__WHAT IS REQUIRED__:
Please copy every line of the records below that holds the word "Given".

__SUPPLIED ENTRIES__:
■ ■ ■ ■ ■
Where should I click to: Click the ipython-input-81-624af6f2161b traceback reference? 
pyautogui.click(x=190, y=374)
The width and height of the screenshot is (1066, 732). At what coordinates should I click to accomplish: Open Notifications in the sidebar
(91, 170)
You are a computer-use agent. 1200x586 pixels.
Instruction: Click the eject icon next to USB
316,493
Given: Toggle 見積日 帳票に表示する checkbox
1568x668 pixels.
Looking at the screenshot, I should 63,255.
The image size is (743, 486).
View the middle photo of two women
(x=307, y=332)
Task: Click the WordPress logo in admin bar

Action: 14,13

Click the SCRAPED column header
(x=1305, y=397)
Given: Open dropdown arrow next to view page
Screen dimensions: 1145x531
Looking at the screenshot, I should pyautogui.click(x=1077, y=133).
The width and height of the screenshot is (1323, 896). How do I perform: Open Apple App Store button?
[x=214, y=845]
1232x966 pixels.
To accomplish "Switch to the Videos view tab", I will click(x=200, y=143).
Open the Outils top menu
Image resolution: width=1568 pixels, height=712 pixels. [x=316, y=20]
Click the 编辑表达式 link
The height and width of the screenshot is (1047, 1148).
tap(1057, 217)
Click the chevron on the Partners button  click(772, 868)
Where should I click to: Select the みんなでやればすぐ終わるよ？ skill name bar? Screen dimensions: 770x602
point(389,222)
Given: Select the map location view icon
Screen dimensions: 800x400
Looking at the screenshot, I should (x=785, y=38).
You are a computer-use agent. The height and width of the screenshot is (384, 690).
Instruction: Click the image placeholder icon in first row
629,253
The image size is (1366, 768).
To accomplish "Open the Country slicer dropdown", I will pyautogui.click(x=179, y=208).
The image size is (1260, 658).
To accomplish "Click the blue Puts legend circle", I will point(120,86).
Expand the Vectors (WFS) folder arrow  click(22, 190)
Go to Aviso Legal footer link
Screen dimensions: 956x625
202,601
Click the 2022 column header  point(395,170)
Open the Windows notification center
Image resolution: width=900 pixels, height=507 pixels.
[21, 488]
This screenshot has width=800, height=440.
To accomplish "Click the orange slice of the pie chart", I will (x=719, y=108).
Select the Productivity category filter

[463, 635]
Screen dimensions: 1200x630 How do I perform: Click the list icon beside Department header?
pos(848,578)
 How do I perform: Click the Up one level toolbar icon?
■ ■ ■ ■ ■
__ANSWER SECTION__:
Given: Toggle 見積日 帳票に表示する checkbox
Given: Open dropdown arrow next to view page
Given: Select the map location view icon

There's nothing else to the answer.